- **REQUISITOS DA TAREFA**
De acordo com o excerto selecionado, em que data ocorreu oficialmente a transferência da soberania de Macau de Portugal para a República Popular da China?

- **EXCERTO SELECIONADO**
- - - -
Pode constatar-se sempre uma série de actividades festivas neste festival, como as danças de leões e dragões, espectáculos de fogo-de-artifício e de lanternas, bem como o desfile de carros alegóricos e outras celebrações, que ocorrem nas ruas e praças da Chinatown ou no centro de cidades em muitos países e regiões.
Como exemplo, o Feliz Ano Novo Lunar em Portugal teve lugar consecutivamente em 10 edições desde 2014. Devido às relações históricas e culturais únicas entre Macau e Portugal, a Região Administrativa Especial de Macau também participa no evento com grupos folclóricos. No Brasil, Timor-Leste e nos países de língua portuguesa em África também há celebrações do Festival da Primavera. [in "Diário de Notícias", 8 Fev. 2024]
Em 2024, o equinócio da Primavera aconteceu hoje de madrugada, na Europa Ocidental (03h:06, hora de Portugal de Continental). O mesmo ano em que se comemora o centenário da primeira viagem aérea entre Portugal (Vila Nova de Milfontes) e Macau, realizada pelos aviadores Sarmento de Beires e Brito Paes auxiliados pelo mecânico Manuel Gouveia, de 7 de Abril a 20 de Junho de 1924, a bordo de um velho biplano monomotor Breguet 16 que baptizaram de "Pátria". E também o ano em que se assinala o 25.º aniversário da transferência da soberania de Macau de Portugal para a República Popular da China, que ocorreu oficialmente a 20 de Dezembro 1999. Duas efemérides que nos servem de bom pretexto para saudarmos este ano a chegada da estação do renascimento da Natureza com um espécime musical tradicional chinês: "Primavera", interpretado pelo português Rão Kyao (em flauta de bambu) e pela chinesa Lu Yanan (em pi'pa). Faz parte do CD "Porto Interior" (Fundação Jorge Álvares, 2008), um álbum que é uma espécie de terceiro tramo da ponte musical luso-chinesa ou sino-portuguesa, como se queira, que Rão Kyao encetou com o LP "Macau: O Amanhecer" (1984) e continuou com "Junção Macau" (1999), gravado precisamente para assinalar a passagem do território macaense para a administração chinesa. Boa escuta!
- - - -
- **MATERIAL**
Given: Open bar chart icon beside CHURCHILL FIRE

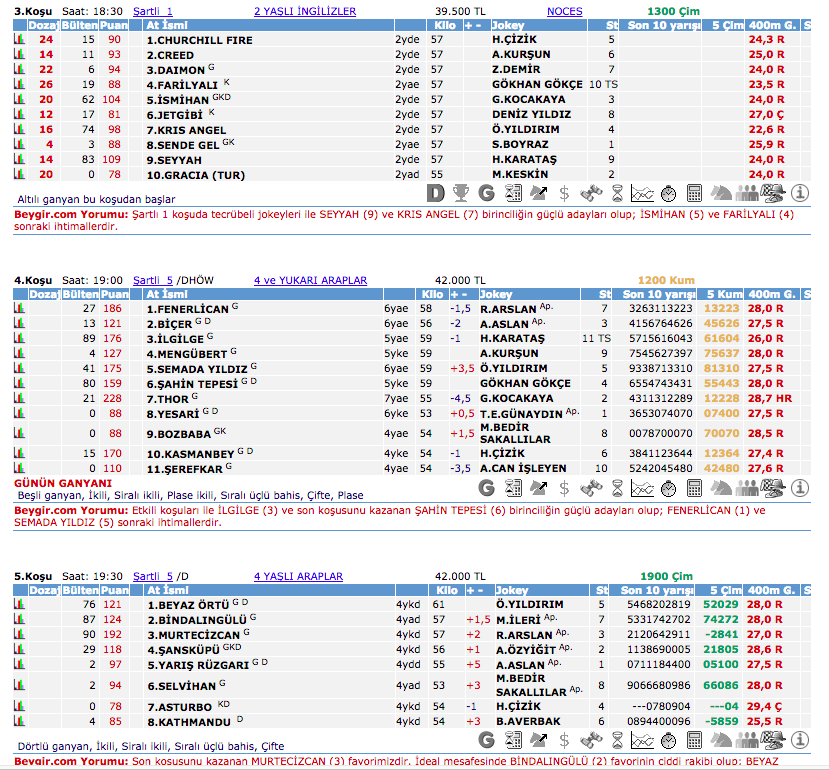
- - - -
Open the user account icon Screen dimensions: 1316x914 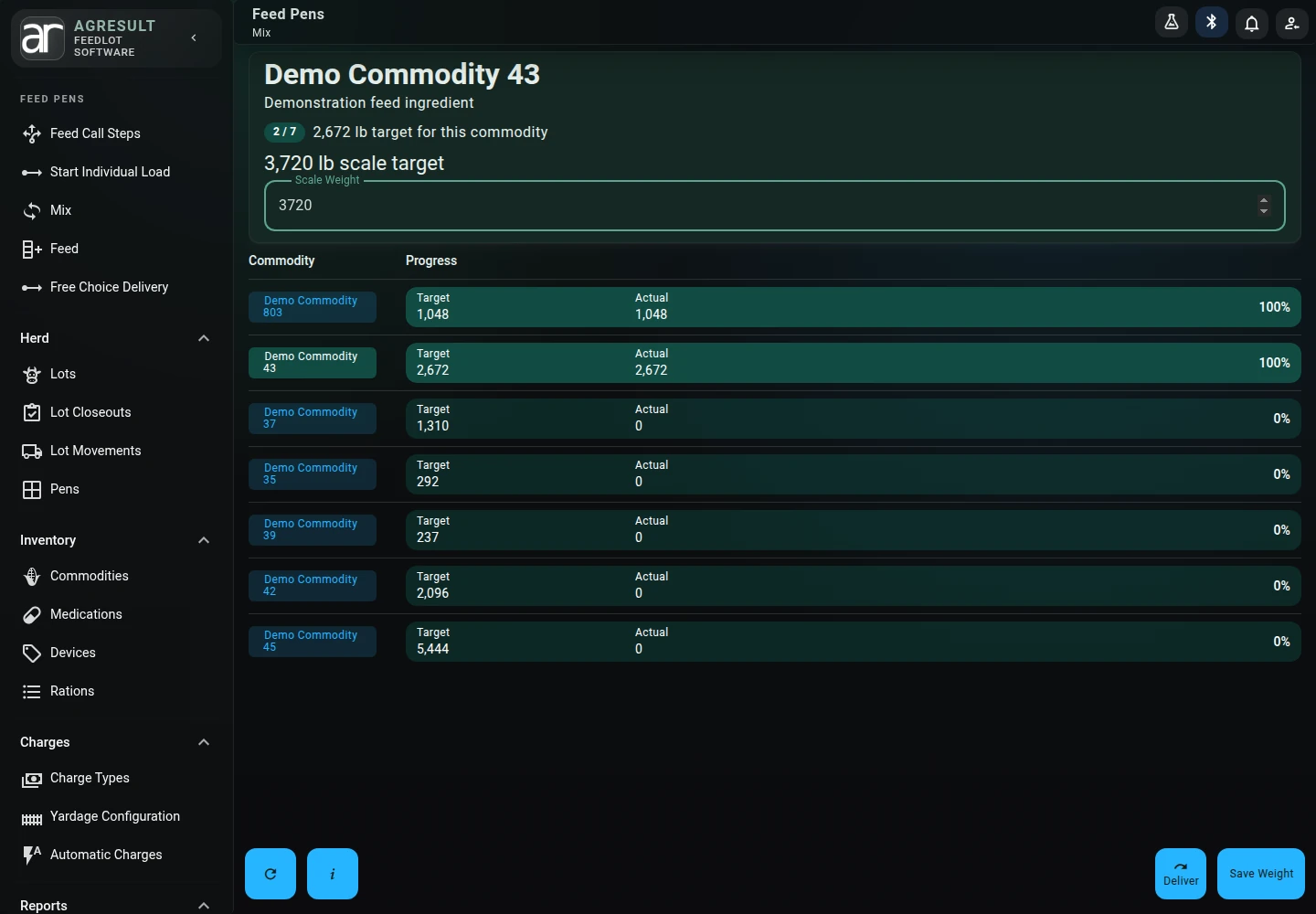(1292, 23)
- - - -
- **RESPOSTA À TAREFA**
A 20 de dezembro de 1999.